O avanço da reforma tributária no Congresso Nacional merece uma análise detalhada e específica. Ignorando por um momento os detalhes da proposta, só o fato de ela ter sido aprovada tanto pela Câmara quanto pelo Senado — embora ainda aguarde o aval dos deputados ao fim da tramitação — representa um marco extraordinário.
Desde a década de 1980, quando comecei a acompanhar o debate legislativo no país, a reforma tributária sempre esteve em um vaivém constante na agenda política. Houve ocasiões em que mudanças pontuais foram aprovadas, mas invariavelmente elas favoreciam o ente arrecadador central, a União, em detrimento de uma mudança mais ampla e abrangente.
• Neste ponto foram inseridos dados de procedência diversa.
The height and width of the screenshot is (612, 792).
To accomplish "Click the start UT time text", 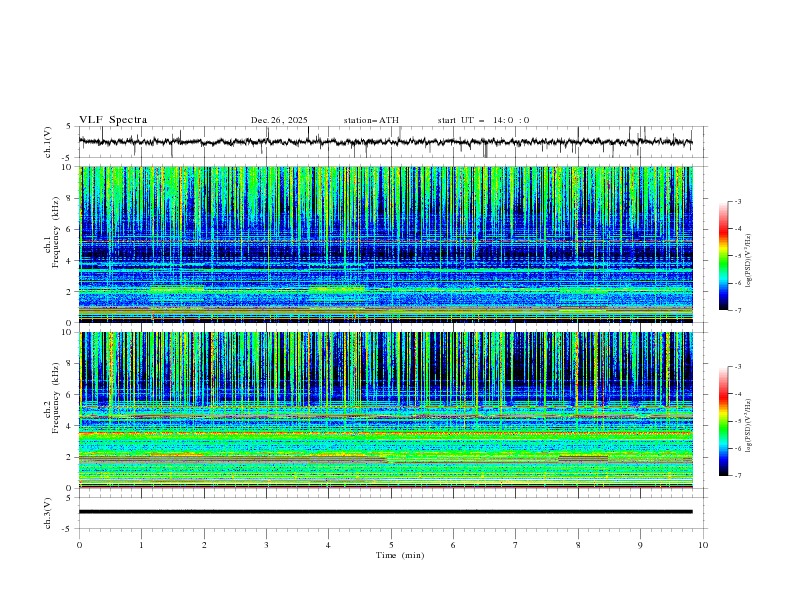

O cenário para a aprovação da atual reforma tributária é particularmente notável, dado que o Poder Executivo já não exerce a mesma influência dominante de antes no processo decisório. Notável foi a habilidade com que a equipe de Fernando Haddad navegou em um ambiente complexo e repleto de interesses divergentes. Embora o resultado final possa não ser perfeito, é importante lembrar que, muitas vezes, buscar a perfeição pode ser um obstáculo para alcançar o bom.
Dentro do Senado, Rodrigo Pacheco demonstrou uma liderança política extraordinária ao acelerar a aprovação da reforma tributária, encaminhando-a de volta à Câmara dos Deputados em uma forma quase finalizada. Na Câmara, Arthur Lira deverá repetir o desempenho eficiente do primeiro semestre, conduzindo a proposta rapidamente à votação no plenário. Provavelmente, teremos a reforma promulgada este ano no Congresso Nacional.
“Apesar de não agradar a todos, o debate continuado dará oportunidades para os ajustes necessários”
Merecem amplo reconhecimento também Aguinaldo Ribeiro e Eduardo Braga, relatores da proposta na Câmara e no Senado, respectivamente. Ambos desempenharam um papel crucial ao construir consensos em torno de agendas complexas, em meio a um emaranhado de interesses conflitantes.
A tramitação da reforma tributária é, sem dúvida, um feito histórico por diversos motivos. Ela promete impulsionar significativamente o crescimento econômico do Brasil, com estimativas de que o PIB possa crescer até 12% nos próximos anos, refletindo diretamente na renda dos brasileiros. O sistema tributário, atualmente complexo e opaco, será simplificado, com uma cobrança única de impostos, proporcionando maior transparência e compreensão para o consumidor sobre a carga tributária efetiva.
Essas transformações são essenciais para o desenvolvimento econômico do país, criando um ambiente mais favorável ao investimento, geração de empregos e atenuação das desigualdades sociais e regionais. Apesar de a reforma não agradar a todos, o debate continuado sobre a regulamentação das medidas constitucionais dará oportunidades para os ajustes e correções necessários.
Enfim, a reforma tributária reflete a existência de um Congresso que não abandonou o ímpeto reformista e que, pelo seu protagonismo, confirma a existência de um semiparlamentarismo de coalizão no qual o esforço conjunto dos poderes na busca de pautas consensuais pode resultar em avanços extraordinários.